EXTRACTED INFORMATION:
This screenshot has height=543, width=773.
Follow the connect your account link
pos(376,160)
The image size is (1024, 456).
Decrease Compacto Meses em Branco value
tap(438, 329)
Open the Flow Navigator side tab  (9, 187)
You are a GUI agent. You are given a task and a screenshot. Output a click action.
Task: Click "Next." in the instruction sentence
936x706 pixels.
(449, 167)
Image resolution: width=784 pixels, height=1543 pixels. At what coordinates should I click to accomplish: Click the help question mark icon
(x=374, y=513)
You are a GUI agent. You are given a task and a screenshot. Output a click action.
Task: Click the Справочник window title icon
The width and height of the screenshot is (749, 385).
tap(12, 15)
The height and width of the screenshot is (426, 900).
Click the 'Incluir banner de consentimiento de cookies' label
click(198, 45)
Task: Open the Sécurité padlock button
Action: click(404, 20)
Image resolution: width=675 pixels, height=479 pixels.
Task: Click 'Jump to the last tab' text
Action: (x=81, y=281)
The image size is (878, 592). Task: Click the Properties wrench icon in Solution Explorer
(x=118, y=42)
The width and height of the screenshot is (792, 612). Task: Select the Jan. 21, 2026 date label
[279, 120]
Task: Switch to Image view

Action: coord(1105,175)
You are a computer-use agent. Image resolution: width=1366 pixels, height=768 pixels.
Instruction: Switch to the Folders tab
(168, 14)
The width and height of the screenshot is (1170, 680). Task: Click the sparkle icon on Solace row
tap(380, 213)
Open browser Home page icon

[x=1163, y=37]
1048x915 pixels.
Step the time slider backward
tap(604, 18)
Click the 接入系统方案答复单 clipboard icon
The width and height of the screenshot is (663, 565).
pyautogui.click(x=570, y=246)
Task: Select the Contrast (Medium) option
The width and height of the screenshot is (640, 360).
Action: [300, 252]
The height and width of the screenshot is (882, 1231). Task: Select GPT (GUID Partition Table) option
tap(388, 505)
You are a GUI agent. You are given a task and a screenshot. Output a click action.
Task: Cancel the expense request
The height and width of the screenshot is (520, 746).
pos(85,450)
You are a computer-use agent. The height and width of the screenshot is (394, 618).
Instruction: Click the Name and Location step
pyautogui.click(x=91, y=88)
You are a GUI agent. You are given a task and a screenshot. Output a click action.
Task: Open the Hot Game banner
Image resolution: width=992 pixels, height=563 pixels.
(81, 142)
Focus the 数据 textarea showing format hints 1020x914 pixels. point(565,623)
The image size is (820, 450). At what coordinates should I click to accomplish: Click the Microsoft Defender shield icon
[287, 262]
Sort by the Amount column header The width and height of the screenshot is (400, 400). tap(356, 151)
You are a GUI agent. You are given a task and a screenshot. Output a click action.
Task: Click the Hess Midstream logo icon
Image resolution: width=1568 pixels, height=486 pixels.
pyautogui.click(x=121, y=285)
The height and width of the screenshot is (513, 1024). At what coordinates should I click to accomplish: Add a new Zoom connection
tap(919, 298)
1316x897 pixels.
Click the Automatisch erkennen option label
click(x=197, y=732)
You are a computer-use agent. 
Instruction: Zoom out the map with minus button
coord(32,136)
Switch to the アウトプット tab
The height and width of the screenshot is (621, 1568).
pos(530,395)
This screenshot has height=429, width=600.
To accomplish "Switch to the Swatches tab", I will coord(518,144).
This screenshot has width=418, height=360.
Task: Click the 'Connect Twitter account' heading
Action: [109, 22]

TASK DIRECTIONS: For every entry above, give it back exactly as written.

SOLUTION TO THE EXERCISE:
This screenshot has height=543, width=773.
Follow the connect your account link
pos(376,160)
The image size is (1024, 456).
Decrease Compacto Meses em Branco value
tap(438, 329)
Open the Flow Navigator side tab  (9, 187)
You are a GUI agent. You are given a task and a screenshot. Output a click action.
Task: Click "Next." in the instruction sentence
936x706 pixels.
(449, 167)
Image resolution: width=784 pixels, height=1543 pixels. At what coordinates should I click to accomplish: Click the help question mark icon
(x=374, y=513)
You are a GUI agent. You are given a task and a screenshot. Output a click action.
Task: Click the Справочник window title icon
The width and height of the screenshot is (749, 385).
tap(12, 15)
The height and width of the screenshot is (426, 900).
Click the 'Incluir banner de consentimiento de cookies' label
click(198, 45)
Task: Open the Sécurité padlock button
Action: click(404, 20)
Image resolution: width=675 pixels, height=479 pixels.
Task: Click 'Jump to the last tab' text
Action: (x=81, y=281)
The image size is (878, 592). Task: Click the Properties wrench icon in Solution Explorer
(x=118, y=42)
The width and height of the screenshot is (792, 612). Task: Select the Jan. 21, 2026 date label
[279, 120]
Task: Switch to Image view

Action: coord(1105,175)
You are a computer-use agent. Image resolution: width=1366 pixels, height=768 pixels.
Instruction: Switch to the Folders tab
(168, 14)
The width and height of the screenshot is (1170, 680). Task: Click the sparkle icon on Solace row
tap(380, 213)
Open browser Home page icon

[x=1163, y=37]
1048x915 pixels.
Step the time slider backward
tap(604, 18)
Click the 接入系统方案答复单 clipboard icon
The width and height of the screenshot is (663, 565).
pyautogui.click(x=570, y=246)
Task: Select the Contrast (Medium) option
The width and height of the screenshot is (640, 360).
Action: [300, 252]
The height and width of the screenshot is (882, 1231). Task: Select GPT (GUID Partition Table) option
tap(388, 505)
You are a GUI agent. You are given a task and a screenshot. Output a click action.
Task: Cancel the expense request
The height and width of the screenshot is (520, 746).
pos(85,450)
You are a computer-use agent. The height and width of the screenshot is (394, 618).
Instruction: Click the Name and Location step
pyautogui.click(x=91, y=88)
You are a GUI agent. You are given a task and a screenshot. Output a click action.
Task: Open the Hot Game banner
Image resolution: width=992 pixels, height=563 pixels.
(81, 142)
Focus the 数据 textarea showing format hints 1020x914 pixels. point(565,623)
The image size is (820, 450). At what coordinates should I click to accomplish: Click the Microsoft Defender shield icon
[287, 262]
Sort by the Amount column header The width and height of the screenshot is (400, 400). tap(356, 151)
You are a GUI agent. You are given a task and a screenshot. Output a click action.
Task: Click the Hess Midstream logo icon
Image resolution: width=1568 pixels, height=486 pixels.
pyautogui.click(x=121, y=285)
The height and width of the screenshot is (513, 1024). At what coordinates should I click to accomplish: Add a new Zoom connection
tap(919, 298)
1316x897 pixels.
Click the Automatisch erkennen option label
click(x=197, y=732)
You are a computer-use agent. 
Instruction: Zoom out the map with minus button
coord(32,136)
Switch to the アウトプット tab
The height and width of the screenshot is (621, 1568).
pos(530,395)
This screenshot has height=429, width=600.
To accomplish "Switch to the Swatches tab", I will coord(518,144).
This screenshot has width=418, height=360.
Task: Click the 'Connect Twitter account' heading
Action: [109, 22]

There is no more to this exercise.